「さらば堅実経営」パワー半導体ロームの乾坤一擲 2025年の世界シェア首位を目指して怒濤の投資
SiCはシリコンよりも高い電圧に耐えられ、省電力性にも優れるという特徴を持つ。一方でシリコンより高価なため、市場は限られていた。しかしテスラが自社EVに採用したことでEVへの搭載が加速。これから一段の成長が見込まれている。
現在は欧米のSiCパワー半導体メーカーが先行するが、ロームは「2025年度に世界シェア30%」のトップ企業になることを目標に掲げる。実現に向け、後発ながらも量産能力を確保するために躍起になっているのだ。
まずは2022年に、SiC向けの生産棟を福岡県の筑後工場に新設。当面の生産能力は足りるはずだったが、「建設を決めて以降、SiCパワーの市場規模予測がどんどん大きくなっていった」(ロームのIR担当者)。
そのため2023年末には、宮崎県国富町にある工場を追加で取得。40万平方メートルという巨大なこの工場はもともと、出光興産の子会社が太陽電池を生産していたものだ。
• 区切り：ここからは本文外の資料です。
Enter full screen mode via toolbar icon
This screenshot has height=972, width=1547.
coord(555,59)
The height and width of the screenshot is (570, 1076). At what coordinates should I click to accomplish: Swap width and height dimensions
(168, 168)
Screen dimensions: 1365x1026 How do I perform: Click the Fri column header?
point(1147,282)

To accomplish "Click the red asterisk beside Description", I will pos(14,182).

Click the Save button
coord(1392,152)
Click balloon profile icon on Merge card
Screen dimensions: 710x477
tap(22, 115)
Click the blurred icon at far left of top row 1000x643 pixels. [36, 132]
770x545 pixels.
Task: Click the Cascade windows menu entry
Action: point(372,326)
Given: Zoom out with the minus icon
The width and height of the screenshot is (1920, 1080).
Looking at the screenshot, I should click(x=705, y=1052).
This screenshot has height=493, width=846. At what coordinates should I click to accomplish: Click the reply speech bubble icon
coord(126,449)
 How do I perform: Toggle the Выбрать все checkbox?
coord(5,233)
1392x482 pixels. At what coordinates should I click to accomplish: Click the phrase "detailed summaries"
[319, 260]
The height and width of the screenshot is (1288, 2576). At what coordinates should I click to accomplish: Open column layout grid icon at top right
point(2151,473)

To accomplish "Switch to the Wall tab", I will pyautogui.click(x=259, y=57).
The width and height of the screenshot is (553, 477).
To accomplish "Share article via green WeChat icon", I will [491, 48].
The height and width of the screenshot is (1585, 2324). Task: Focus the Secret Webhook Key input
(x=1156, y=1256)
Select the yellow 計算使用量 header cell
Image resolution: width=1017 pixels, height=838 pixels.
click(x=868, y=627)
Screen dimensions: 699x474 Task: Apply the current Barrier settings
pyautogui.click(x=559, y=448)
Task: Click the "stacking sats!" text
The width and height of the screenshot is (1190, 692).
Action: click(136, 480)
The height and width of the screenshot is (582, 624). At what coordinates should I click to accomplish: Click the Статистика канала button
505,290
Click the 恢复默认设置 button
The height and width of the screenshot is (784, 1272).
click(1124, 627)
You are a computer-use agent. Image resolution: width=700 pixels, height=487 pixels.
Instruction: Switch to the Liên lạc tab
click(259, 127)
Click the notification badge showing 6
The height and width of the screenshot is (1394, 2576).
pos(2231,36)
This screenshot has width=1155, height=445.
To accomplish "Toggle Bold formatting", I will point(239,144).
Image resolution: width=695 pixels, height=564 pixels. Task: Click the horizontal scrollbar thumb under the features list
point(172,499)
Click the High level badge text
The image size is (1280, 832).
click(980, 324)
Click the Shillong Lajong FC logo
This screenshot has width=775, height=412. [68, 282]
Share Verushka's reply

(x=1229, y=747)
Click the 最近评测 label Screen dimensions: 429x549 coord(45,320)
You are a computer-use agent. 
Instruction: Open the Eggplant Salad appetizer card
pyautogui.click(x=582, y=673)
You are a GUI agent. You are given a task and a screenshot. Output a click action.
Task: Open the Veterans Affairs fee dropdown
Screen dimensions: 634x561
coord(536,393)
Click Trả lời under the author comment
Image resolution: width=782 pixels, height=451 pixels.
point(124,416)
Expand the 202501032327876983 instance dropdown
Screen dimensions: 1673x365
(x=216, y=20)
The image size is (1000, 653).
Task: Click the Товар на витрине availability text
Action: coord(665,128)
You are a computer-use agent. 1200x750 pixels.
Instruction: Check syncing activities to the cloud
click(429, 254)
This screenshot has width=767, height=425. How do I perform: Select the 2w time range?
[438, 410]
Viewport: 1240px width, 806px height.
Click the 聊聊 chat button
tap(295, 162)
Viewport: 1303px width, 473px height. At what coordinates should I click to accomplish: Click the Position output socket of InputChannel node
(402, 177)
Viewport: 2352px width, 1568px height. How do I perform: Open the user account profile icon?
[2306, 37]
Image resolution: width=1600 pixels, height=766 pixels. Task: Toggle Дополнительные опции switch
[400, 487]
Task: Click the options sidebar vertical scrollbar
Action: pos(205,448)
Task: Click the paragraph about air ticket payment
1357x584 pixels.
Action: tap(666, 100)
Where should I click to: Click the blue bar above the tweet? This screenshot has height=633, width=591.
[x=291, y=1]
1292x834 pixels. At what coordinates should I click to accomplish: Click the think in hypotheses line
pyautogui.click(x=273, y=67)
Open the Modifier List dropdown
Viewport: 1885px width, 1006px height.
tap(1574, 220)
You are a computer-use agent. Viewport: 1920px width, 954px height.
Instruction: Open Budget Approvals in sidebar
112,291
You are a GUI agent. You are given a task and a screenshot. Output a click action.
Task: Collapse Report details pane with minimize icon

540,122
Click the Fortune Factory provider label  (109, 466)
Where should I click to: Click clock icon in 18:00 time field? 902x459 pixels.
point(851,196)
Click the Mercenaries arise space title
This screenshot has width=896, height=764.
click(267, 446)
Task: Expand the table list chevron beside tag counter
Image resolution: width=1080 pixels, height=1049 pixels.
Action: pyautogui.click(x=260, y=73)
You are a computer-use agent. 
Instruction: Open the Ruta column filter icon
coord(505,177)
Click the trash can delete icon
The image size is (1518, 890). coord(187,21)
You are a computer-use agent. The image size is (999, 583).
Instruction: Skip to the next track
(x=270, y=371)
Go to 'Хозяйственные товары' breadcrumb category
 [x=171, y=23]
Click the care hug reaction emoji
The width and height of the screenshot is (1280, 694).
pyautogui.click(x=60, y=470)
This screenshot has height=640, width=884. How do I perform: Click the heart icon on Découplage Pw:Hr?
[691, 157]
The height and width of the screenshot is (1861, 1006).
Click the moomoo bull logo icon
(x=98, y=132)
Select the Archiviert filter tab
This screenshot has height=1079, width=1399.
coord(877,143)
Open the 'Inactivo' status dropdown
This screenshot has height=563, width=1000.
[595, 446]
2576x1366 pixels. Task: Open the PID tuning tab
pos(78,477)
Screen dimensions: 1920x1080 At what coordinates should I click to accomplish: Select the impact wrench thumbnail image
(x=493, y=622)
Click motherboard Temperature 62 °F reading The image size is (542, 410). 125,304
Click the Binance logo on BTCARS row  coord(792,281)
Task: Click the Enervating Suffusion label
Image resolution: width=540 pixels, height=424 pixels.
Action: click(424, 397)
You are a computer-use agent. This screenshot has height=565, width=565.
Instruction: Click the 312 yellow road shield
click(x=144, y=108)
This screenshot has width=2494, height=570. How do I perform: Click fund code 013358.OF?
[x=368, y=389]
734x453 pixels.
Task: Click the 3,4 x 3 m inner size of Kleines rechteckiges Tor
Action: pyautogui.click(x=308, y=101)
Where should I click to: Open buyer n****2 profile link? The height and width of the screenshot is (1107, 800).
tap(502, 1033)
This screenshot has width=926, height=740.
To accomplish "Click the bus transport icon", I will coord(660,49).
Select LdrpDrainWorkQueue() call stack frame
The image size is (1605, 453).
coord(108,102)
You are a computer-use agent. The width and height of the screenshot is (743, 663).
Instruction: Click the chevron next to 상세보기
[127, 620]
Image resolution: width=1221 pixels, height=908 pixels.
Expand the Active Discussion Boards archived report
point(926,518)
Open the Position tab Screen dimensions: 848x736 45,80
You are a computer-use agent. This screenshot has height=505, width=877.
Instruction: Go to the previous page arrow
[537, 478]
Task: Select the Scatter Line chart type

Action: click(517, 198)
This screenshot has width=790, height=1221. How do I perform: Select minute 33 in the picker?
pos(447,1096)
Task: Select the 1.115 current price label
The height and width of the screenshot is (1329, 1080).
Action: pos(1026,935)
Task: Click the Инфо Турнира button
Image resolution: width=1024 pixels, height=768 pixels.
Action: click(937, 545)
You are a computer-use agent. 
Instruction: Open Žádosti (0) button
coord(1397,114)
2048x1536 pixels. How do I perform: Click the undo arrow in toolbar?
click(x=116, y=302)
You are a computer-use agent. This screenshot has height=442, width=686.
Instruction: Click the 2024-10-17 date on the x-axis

さらに源流をたどると、日立プラズマディスプレイ(日立製作所と富士通、ソニーが出資)のプラズマテレビ向けのパネル工場だった。
福岡・筑後工場は技術開発のためのパイロットラインとし、国富町の宮崎第2工場を量産工場として位置づけた。これにより2030年度には、2021年度比で35倍ものSiCパワー半導体の生産能力を確保する見通しだ。
SiCへの投資が全社の収益を圧迫
だが直近の業績を見ると、こうした投資と収益のバランスが取れているとは言いがたい。
多額の投資を短期間に進めてきたために、SiCの量産投資が本格化する2024年度は、工場の減価償却費をはじめとした固定費が368億円増える見通し。2023年度の営業利益が433億円だった同社にとってはかなりの負担となる。
加えて、家電や産業機械向けの半導体市況も低迷。2024年度の営業利益は前期比7割弱減の140億円と大幅減益となる計画を立てている。過去10年で最低の利益水準に落ち込む見通しだ。